The ideal scenario for me would be to act freely while remaining aware enough to notice when I’m not acting upon my own pure will. Rejecting performance leaves me in my own thoughts. If only my own thoughts led to my own actions. Mind cannot control the mind.



Rahul Kalakuntla

Cultural Relativism


From recent reading and discussion, I’ve questioned my understanding of cultural relativism—in a broad sense relative to its real world applicability. Having studied philosophy for the past couple of years and completing a minor here at UT, a common topic brought up in philosophical ethics classes is the idea of cultural relativism. However, rarely is it spoken about in a positive light as it is in anthropology.


Introductory ethics describes cultural relativism as an antithesis to objective truths. The reason being that Cultural relativism is presented often as the idea that a given set of cultures and beliefs is just as valid as any other set of cultures and beliefs solely for the reason that those ideologies are in and of themselves a tenet of said culture. Some arguments even go to the extent of saying that relativism “In practice, sanctions the worst manifestations of violence and oppression”. Anthropology, from what I’ve seen, has described this relativism as inherent to culture and ideal for anthropological analysis, which I completely agree with. My understanding of the social science point of view is that in real world research, looking at cultures not on an objective basis but rather relative to the developed values and traditions of that culture’s people, helps greatly with developing solutions to internal cultural issues. 

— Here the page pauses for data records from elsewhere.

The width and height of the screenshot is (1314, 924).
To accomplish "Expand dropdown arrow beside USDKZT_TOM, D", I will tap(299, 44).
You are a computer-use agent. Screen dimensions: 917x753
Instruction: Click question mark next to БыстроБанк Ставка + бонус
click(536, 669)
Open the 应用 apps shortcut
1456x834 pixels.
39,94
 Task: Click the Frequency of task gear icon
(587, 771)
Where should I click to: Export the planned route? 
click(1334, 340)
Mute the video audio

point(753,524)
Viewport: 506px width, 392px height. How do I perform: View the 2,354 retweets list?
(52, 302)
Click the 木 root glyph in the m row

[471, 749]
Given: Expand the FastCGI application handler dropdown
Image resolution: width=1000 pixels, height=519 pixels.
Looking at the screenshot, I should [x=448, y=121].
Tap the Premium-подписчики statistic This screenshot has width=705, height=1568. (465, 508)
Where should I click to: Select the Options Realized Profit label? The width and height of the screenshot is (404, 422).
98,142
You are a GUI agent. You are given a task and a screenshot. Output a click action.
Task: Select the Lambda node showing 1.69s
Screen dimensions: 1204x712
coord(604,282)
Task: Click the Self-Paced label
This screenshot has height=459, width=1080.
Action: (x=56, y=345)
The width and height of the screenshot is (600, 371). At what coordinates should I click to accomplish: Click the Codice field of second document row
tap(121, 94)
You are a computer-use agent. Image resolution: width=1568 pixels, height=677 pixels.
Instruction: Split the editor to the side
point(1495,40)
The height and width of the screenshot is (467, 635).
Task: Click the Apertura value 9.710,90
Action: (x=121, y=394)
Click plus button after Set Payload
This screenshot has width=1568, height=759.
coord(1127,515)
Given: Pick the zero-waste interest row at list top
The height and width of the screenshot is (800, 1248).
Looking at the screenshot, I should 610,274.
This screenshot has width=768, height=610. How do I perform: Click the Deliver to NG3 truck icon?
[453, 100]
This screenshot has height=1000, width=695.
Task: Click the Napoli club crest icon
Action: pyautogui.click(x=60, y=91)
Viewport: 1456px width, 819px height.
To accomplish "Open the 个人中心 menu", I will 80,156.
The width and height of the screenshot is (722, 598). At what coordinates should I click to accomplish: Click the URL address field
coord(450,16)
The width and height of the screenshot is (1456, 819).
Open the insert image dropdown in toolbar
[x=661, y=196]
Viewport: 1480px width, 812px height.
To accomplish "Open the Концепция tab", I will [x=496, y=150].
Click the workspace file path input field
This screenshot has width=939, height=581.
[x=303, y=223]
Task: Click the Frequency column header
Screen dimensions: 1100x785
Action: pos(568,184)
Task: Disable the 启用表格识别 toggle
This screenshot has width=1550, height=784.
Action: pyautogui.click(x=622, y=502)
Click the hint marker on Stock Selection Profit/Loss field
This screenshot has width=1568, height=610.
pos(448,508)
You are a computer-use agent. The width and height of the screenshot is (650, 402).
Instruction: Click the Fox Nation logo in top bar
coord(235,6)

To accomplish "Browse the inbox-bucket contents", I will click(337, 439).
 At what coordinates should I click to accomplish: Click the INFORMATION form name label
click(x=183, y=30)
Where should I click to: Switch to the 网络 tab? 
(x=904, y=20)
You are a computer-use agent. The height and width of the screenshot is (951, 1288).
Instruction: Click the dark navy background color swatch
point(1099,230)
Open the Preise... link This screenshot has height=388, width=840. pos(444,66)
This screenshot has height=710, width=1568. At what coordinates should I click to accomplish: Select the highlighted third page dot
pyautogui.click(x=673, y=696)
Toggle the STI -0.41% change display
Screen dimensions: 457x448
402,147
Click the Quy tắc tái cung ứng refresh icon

In theory there need not exist problems and solutions from a cultural relativism point of view (since all culture is said to be valid), but I don’t think the theory here is relevant. I do believe that objective truths exist, but I’m also of the opinion that cultures are very diverse and should be analyzed individually on a culture-by-culture basis. Necessarily, I don’t believe in a ‘best culture’ but I do believe that good things can be taken from every culture and applied elsewhere—just as bad things can be critiqued and movement can be made towards some sort of change. For that reason I’ve come to the conclusion that most ideology in this space of culture, regardless of whether or not it’s classified as ‘absolute’ or ‘critical’, is extreme. Extreme to the extent that it’s best not to colloquially classify oneself into any cultural field of thought that deals with even the mildest sense of ideological absolutes. The nature of culture is very complex and ambiguous—so I’m not of the opinion that either this idea or that idea is correct. This is my newfound understanding on the topic of righteousness within culture. Both the social sciences and the theoretical humanities have valid points whose applicability makes sense in different cultural contexts—which are effectively unlimited.